**Task to carry out**: Give back, word for word, the line that contains "Screen dimensions: 595x372" and every line that follows it in the data below.

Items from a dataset
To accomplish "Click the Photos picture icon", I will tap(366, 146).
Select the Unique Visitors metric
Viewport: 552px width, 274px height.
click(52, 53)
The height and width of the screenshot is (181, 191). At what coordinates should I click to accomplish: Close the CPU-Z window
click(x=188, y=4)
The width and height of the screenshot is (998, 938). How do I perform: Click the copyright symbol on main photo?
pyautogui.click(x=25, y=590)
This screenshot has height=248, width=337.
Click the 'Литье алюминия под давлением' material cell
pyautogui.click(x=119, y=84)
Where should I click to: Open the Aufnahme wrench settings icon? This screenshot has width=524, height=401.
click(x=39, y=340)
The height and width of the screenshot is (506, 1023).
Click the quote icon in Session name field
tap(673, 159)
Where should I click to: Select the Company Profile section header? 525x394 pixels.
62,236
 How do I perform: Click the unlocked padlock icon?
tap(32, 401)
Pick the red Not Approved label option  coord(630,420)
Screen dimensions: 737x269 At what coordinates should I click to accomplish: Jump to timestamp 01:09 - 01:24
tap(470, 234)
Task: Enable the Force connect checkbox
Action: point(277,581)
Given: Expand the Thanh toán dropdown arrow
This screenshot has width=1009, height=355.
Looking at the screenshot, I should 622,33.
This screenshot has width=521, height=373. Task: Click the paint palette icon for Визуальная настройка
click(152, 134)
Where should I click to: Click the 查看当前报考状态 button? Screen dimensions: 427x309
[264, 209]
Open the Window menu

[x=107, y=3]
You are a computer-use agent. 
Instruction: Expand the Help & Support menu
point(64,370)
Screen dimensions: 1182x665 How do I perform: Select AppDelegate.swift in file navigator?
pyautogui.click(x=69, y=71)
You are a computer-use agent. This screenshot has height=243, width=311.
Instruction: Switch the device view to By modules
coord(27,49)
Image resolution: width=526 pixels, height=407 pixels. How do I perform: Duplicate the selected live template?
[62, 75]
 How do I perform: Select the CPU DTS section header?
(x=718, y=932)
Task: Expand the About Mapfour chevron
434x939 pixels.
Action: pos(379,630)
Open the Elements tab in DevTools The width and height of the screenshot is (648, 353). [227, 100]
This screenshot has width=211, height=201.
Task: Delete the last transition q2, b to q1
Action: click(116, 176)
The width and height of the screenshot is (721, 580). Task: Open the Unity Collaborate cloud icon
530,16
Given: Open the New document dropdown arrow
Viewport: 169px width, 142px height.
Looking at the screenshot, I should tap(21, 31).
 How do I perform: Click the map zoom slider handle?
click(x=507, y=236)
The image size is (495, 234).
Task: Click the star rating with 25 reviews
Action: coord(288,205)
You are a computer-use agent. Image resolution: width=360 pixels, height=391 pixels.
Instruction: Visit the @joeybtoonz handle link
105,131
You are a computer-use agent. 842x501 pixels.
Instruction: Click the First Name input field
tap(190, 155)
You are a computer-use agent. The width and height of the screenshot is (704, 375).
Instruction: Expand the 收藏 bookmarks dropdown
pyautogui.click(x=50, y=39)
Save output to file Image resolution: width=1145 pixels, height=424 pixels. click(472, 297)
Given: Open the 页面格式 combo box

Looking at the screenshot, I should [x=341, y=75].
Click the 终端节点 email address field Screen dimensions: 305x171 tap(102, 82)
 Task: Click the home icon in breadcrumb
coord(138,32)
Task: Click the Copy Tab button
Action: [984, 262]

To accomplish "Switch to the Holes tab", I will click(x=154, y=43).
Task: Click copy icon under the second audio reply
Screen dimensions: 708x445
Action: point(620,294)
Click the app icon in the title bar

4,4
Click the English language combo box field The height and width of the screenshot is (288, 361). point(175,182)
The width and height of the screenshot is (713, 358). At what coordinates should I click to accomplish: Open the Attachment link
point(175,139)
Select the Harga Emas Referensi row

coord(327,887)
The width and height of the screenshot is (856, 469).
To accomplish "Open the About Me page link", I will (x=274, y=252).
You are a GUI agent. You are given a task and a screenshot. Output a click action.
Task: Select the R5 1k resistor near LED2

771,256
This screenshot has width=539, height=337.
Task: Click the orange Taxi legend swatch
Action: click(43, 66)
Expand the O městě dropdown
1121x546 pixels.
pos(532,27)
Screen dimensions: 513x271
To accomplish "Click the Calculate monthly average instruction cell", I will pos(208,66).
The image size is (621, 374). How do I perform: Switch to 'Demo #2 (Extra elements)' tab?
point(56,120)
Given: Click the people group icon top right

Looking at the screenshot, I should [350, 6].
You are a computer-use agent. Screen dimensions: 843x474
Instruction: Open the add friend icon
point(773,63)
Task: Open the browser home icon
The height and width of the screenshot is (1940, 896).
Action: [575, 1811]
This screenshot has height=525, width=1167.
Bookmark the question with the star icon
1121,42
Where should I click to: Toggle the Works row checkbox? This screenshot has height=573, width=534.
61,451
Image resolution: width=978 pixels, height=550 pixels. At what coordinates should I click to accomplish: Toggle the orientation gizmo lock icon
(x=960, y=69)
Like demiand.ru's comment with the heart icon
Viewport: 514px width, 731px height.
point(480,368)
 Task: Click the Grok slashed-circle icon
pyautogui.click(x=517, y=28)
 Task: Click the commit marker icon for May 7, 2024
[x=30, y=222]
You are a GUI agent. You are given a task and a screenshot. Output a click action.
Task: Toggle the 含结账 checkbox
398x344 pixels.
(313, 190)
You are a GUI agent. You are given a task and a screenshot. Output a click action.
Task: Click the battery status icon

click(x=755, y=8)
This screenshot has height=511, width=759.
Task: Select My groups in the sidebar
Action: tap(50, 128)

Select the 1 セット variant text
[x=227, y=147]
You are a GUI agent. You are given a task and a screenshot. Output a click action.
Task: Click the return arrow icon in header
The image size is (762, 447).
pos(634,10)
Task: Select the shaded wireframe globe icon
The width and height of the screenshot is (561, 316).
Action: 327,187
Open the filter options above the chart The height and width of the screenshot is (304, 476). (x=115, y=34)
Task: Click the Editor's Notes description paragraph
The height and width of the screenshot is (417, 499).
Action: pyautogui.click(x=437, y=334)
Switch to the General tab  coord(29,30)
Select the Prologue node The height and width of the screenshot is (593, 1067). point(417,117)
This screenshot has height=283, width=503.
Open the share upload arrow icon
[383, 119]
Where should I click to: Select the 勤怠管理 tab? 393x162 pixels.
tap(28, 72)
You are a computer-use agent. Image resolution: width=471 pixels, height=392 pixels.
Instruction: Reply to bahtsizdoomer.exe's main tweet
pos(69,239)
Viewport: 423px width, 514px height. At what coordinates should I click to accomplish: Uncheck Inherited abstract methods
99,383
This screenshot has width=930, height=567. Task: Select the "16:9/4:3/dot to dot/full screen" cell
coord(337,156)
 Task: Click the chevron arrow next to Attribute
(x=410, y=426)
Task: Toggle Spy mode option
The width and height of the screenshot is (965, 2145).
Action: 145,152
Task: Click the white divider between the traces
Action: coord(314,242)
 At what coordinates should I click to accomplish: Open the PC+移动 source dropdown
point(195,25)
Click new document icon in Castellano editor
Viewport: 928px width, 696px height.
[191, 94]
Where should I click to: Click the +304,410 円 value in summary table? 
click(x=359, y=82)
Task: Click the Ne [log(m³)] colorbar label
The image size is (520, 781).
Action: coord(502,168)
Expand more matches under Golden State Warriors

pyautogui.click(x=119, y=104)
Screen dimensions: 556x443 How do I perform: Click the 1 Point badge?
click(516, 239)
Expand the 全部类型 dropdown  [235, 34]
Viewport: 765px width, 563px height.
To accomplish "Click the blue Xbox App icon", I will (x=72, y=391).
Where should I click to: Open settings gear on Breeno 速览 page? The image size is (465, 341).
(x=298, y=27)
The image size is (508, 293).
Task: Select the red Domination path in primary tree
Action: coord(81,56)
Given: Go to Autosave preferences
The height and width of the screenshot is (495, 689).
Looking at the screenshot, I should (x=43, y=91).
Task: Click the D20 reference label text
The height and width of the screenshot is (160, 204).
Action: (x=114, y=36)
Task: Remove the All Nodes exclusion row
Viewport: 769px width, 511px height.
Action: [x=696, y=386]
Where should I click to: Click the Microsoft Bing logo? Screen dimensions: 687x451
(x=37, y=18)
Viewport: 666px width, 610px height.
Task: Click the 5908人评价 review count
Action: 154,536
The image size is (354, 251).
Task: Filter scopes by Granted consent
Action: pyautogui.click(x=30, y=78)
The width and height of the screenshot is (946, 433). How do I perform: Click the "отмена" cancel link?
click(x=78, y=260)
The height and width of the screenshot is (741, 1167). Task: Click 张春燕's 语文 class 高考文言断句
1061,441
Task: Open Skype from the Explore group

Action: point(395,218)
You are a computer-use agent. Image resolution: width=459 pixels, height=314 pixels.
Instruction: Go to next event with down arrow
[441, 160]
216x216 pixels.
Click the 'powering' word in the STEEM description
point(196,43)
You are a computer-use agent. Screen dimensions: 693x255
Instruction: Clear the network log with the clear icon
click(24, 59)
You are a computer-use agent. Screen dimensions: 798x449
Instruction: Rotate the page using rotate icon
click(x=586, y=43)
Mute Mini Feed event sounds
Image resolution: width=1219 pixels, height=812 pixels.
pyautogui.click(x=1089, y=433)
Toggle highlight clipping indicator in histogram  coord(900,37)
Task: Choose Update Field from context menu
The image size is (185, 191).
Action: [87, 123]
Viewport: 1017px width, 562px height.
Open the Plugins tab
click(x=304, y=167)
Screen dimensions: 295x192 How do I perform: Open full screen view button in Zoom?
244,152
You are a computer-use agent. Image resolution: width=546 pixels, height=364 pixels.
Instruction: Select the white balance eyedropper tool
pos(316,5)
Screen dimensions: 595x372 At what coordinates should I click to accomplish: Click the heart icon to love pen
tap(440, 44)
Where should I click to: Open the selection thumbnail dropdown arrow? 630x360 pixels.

**Your solution**:
Screen dimensions: 595x372 At what coordinates should I click to accomplish: Click the heart icon to love pen
tap(440, 44)
Where should I click to: Open the selection thumbnail dropdown arrow? 630x360 pixels.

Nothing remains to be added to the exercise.